Public opinion shifting

That is a narrower anti-euro vote than a month ago, and a lot less than a year ago, when 71% were against joining and only 18% were in favour.

Tony Blair has been widely accused of excessive timidity in delaying the real political argument over the euro.

But look at those shifts in public opinion.

Even minus a bold political campaign by the Government, his delaying tactics are starting to look wily, if hardly heroic.

Labour announced its five economic tests shortly after the 1997 election.

Their guardian then and now is the chancellor, Gordon Brown.

Hefty amount of hunch

Labour's position was that there was no political or constitutional barrier to joining; but the five tests must be met.

Mr Brown, of course, is less enthusiastic about the new currency than is the Prime Minister and his tests are not as scientific as they may seem.

They include a hefty amount of hunch.

So the chancellor wields enormous personal power over the timing of the referendum. Yet Mr Blair has promised that the tests will be applied by half way through this parliament; so neither of them can delay indefinitely.

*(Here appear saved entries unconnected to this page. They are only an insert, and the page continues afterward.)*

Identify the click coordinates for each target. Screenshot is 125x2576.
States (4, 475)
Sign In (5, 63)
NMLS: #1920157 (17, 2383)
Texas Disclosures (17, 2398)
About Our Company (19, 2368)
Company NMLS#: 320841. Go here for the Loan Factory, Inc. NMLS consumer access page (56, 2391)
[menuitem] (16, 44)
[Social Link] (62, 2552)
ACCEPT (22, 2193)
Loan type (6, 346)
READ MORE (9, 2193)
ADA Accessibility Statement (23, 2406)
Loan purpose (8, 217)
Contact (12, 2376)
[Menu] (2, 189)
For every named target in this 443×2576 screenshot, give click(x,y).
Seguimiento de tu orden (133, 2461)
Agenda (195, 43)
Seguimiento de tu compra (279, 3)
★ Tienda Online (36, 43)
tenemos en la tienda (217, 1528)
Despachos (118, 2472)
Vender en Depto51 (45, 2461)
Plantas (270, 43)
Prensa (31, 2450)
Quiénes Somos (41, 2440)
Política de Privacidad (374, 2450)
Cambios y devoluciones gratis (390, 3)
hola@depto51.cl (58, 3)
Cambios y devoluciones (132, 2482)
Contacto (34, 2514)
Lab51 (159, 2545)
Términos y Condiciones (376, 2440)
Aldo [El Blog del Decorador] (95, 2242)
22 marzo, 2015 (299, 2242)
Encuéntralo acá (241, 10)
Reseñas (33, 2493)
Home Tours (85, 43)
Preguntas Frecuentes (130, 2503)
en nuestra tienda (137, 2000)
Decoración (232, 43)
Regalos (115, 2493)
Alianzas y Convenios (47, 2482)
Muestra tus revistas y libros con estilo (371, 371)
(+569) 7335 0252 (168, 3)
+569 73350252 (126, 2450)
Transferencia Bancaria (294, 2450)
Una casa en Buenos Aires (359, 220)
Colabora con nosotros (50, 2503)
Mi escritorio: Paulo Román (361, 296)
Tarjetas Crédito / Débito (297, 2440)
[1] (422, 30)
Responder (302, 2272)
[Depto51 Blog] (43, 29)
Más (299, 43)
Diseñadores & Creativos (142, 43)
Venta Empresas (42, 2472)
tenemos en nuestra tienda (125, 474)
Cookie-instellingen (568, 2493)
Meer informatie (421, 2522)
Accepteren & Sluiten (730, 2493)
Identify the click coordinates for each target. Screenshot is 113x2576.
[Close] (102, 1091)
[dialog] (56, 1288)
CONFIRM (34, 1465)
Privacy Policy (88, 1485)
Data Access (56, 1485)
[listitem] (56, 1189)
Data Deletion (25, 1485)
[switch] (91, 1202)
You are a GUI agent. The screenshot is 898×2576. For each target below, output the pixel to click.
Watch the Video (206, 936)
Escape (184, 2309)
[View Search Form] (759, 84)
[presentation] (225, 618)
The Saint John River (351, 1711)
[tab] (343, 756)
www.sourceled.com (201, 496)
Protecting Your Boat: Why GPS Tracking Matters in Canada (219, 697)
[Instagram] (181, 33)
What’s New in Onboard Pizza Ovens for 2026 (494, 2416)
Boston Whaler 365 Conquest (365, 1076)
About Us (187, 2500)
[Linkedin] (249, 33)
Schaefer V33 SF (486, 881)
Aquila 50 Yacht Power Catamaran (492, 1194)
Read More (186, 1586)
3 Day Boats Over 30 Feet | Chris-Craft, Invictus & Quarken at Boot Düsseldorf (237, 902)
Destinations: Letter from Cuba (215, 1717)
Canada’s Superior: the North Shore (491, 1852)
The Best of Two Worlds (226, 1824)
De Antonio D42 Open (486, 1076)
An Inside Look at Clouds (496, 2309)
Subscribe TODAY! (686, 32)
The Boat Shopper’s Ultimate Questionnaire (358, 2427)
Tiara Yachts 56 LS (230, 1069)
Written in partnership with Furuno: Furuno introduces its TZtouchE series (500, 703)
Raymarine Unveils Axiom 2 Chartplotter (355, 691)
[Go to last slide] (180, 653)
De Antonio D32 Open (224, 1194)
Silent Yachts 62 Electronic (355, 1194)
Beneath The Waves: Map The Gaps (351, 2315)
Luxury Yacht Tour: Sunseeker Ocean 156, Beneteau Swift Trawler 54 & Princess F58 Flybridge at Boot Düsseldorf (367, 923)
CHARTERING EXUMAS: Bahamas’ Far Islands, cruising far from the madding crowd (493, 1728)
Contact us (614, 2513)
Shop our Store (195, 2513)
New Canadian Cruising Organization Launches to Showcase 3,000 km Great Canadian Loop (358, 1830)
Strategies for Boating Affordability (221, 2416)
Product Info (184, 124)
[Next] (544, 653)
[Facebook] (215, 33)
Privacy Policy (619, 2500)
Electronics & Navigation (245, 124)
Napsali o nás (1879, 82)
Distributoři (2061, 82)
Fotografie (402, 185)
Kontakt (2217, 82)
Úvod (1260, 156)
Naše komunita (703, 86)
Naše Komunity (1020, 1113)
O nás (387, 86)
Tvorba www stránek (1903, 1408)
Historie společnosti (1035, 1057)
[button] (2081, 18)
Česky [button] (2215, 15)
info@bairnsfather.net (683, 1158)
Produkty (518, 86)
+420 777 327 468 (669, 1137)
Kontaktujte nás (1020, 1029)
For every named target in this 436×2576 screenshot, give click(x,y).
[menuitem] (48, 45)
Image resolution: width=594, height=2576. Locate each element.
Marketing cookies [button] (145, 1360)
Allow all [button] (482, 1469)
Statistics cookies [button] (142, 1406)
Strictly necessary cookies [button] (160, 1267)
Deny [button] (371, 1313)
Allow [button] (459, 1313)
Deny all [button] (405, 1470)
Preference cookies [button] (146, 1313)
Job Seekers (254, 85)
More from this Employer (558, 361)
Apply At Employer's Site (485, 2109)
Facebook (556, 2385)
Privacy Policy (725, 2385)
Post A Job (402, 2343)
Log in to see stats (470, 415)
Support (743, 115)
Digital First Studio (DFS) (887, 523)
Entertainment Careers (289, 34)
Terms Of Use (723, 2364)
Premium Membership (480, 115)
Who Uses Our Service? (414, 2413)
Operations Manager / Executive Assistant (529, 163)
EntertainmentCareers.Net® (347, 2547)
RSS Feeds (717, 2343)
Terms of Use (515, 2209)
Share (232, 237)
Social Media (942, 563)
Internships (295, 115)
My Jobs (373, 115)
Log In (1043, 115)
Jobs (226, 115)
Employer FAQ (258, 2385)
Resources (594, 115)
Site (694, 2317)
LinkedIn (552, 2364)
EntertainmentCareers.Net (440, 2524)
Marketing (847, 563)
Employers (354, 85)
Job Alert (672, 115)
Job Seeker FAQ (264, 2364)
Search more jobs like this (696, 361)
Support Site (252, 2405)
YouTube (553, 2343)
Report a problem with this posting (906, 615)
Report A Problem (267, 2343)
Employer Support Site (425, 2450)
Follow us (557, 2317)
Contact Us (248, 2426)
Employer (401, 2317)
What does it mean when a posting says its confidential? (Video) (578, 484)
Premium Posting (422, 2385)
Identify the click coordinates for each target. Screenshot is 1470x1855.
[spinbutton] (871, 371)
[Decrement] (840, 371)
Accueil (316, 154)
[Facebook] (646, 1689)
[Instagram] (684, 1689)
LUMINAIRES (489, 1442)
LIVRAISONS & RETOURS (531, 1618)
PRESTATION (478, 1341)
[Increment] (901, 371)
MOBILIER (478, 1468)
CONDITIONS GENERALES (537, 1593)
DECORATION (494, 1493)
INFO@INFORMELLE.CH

What we are seeing now, as the euro arrives, is a steady push by pro-euro ministers to create a climate of expectation which makes it ever harder for Mr Brown to block his colleague's desire for a referendum.

Euro isn't inevitable

The Tories, more unitedly hostile to the single currency than ever before, now need above all to shift a growing public sense that the euro is somehow inevitable.

That same ICM poll showed a dramatic change in the number of people who thought Britain would be in the eurozone within a decade - up from 31% a year ago to double that, 62%, now.

If Labour wants to push this to a real vote in the coming year, or more likely in spring 2003, it has to answer the constitutional fears of the millions who fear that the euro means EU-wide taxation and the effective end of the nation state.

That argument is wide open and arouses intense passions, perhaps deeper passions than any other issue in public life.

Because of that, the euro is not inevitable.

In the end, despite the move in opinion, it will be accepted or rejected because one side loses and the other wins a profound national argument about who we are and where our future lies.